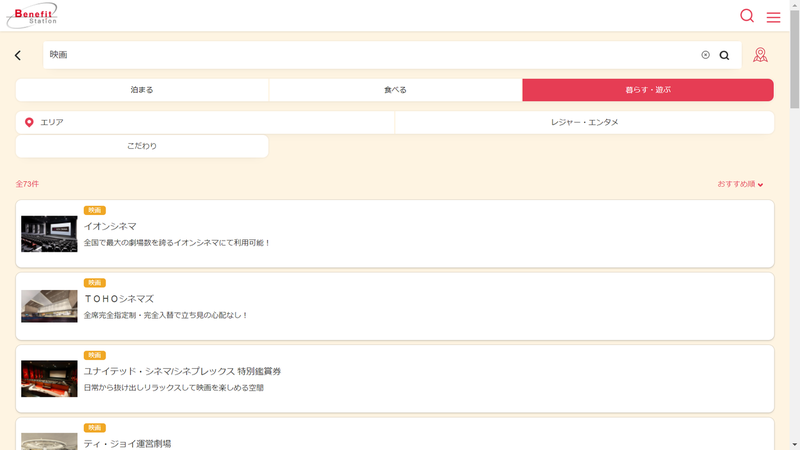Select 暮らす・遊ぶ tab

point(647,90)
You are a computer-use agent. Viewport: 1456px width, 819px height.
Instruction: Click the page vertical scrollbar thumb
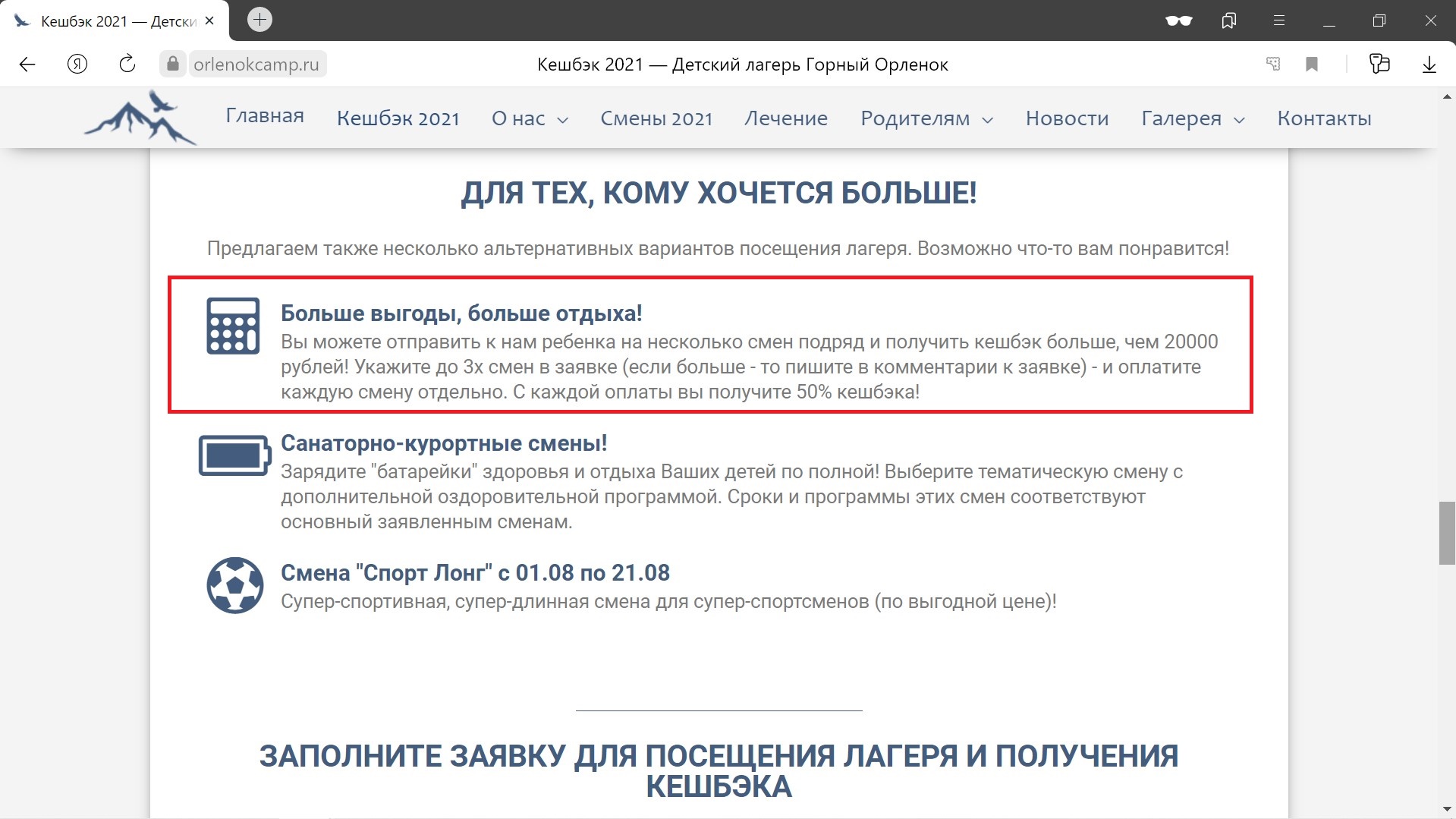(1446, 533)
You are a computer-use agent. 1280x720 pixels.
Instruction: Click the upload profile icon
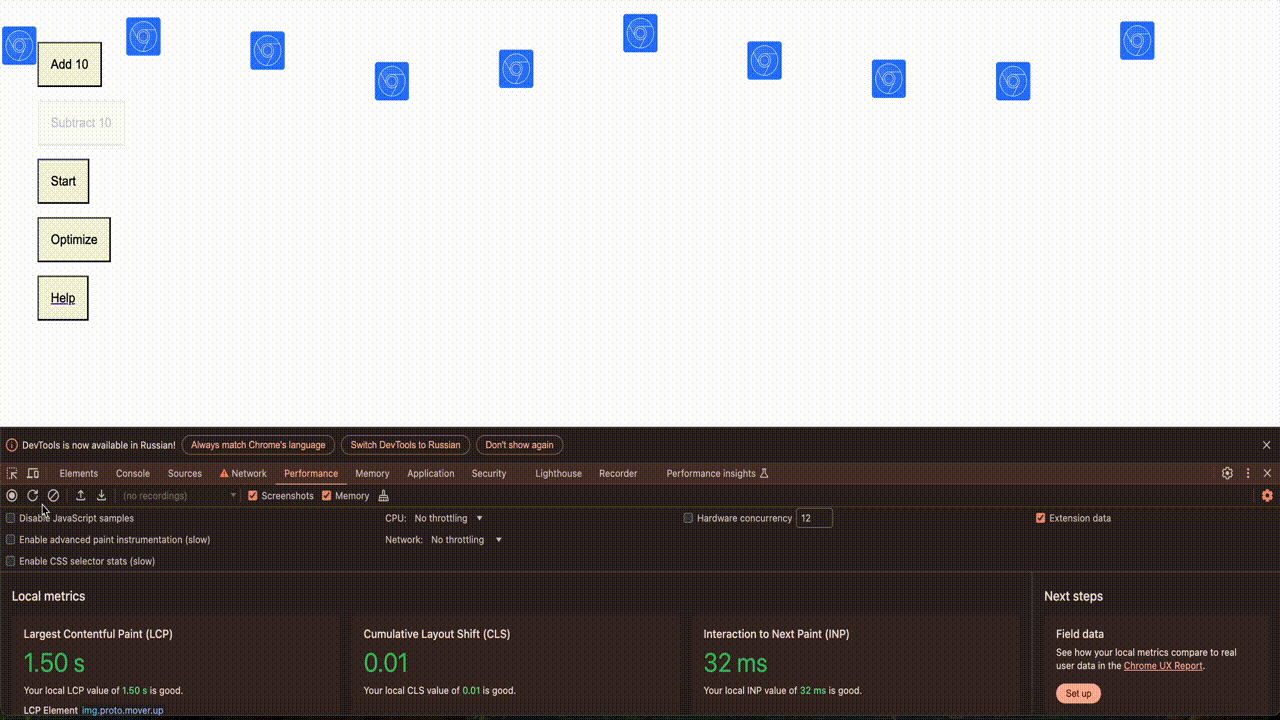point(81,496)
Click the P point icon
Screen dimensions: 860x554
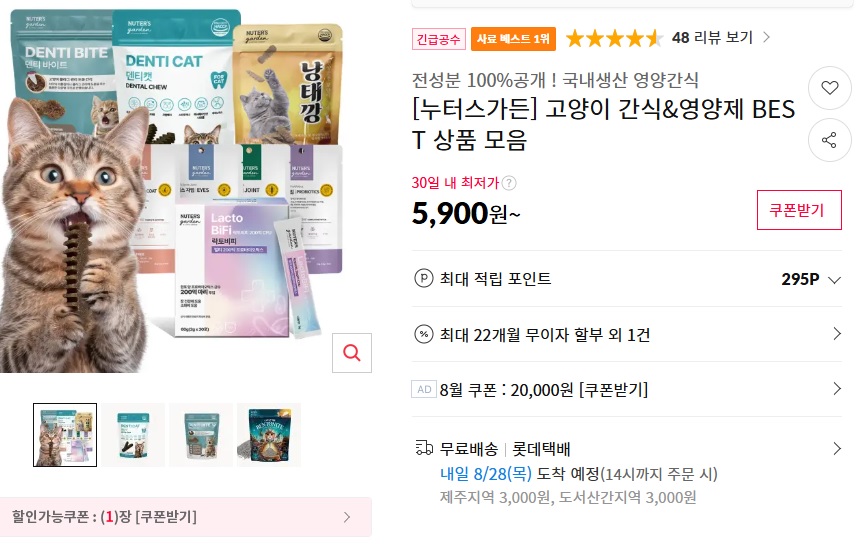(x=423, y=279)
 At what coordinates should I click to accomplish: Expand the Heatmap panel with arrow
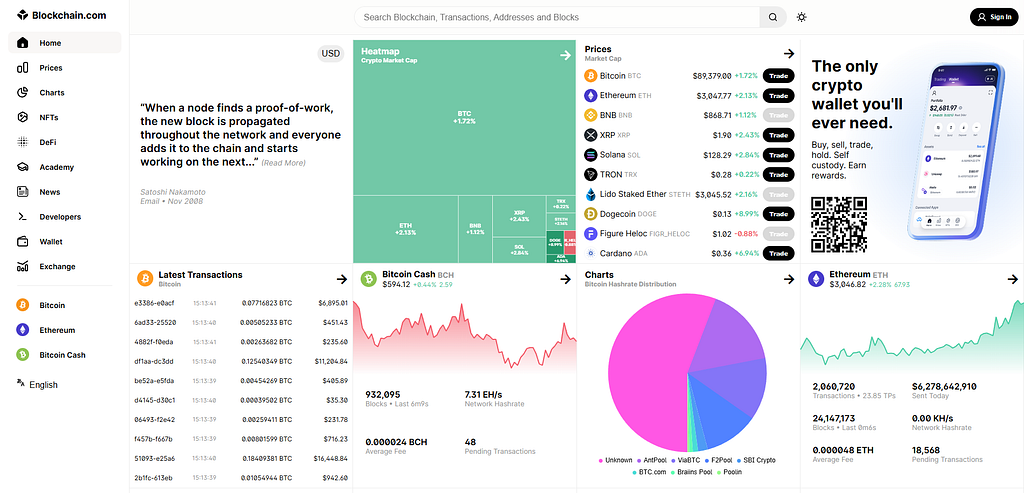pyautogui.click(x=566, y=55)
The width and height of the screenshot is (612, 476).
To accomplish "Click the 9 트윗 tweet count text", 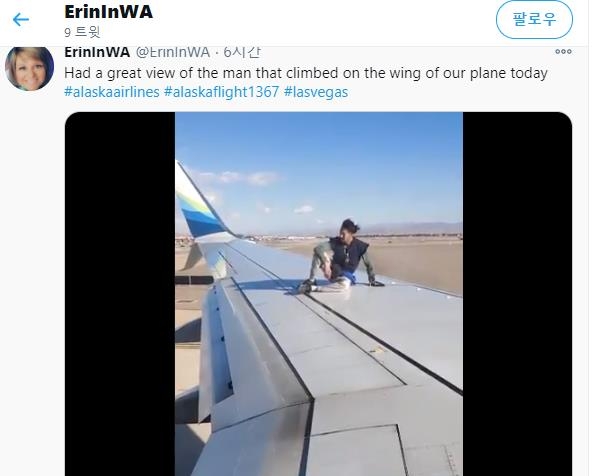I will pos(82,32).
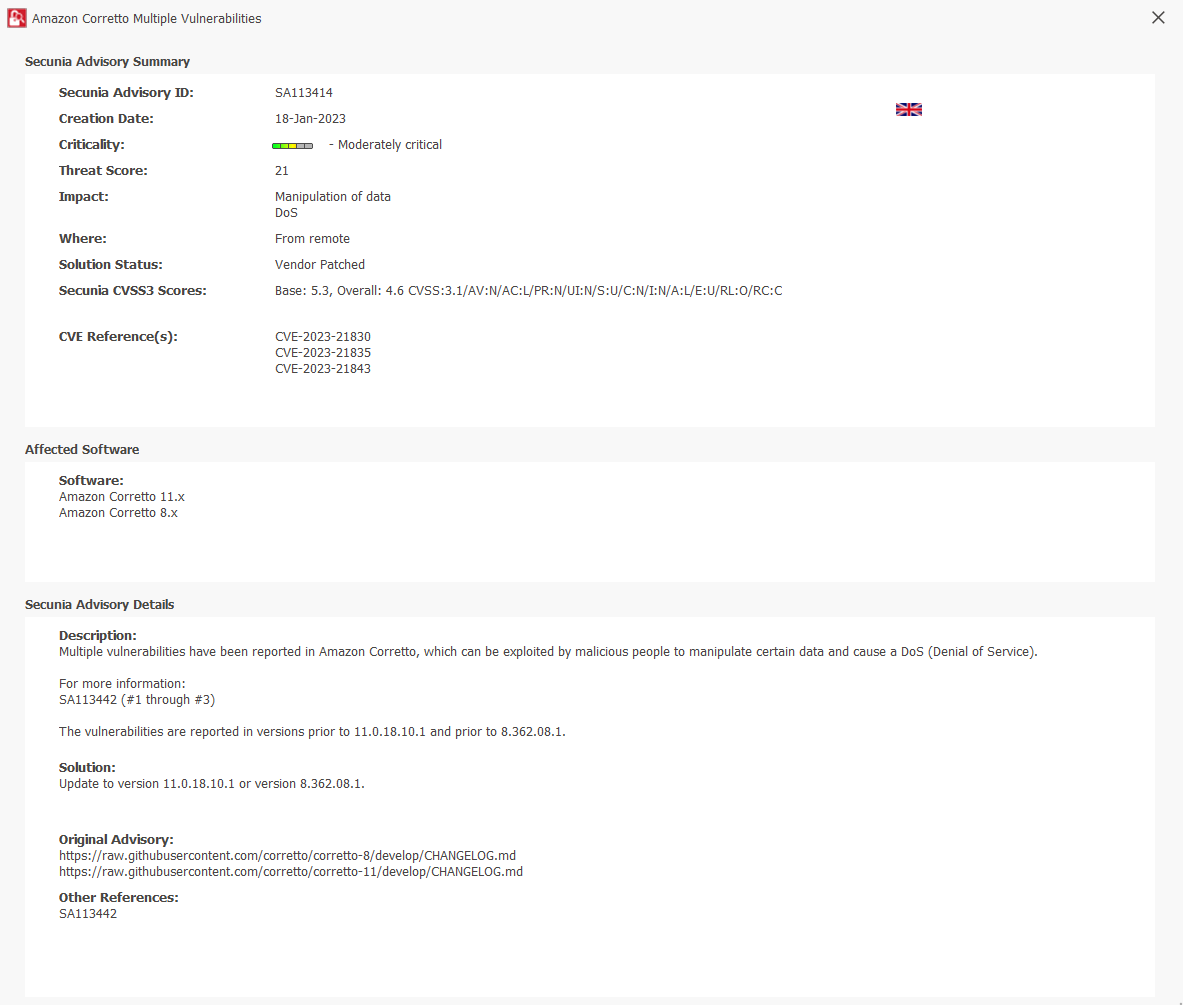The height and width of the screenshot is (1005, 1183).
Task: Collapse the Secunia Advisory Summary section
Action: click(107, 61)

:: BRIEF ::
Copy every line that includes the string "computer" from the material above.

:: OUTPUT OF THE EXERCISE ::
You are a computer-use agent. Viewport: 1456px width, 819px height.
You are a computer-use agent. 1280x720 pixels.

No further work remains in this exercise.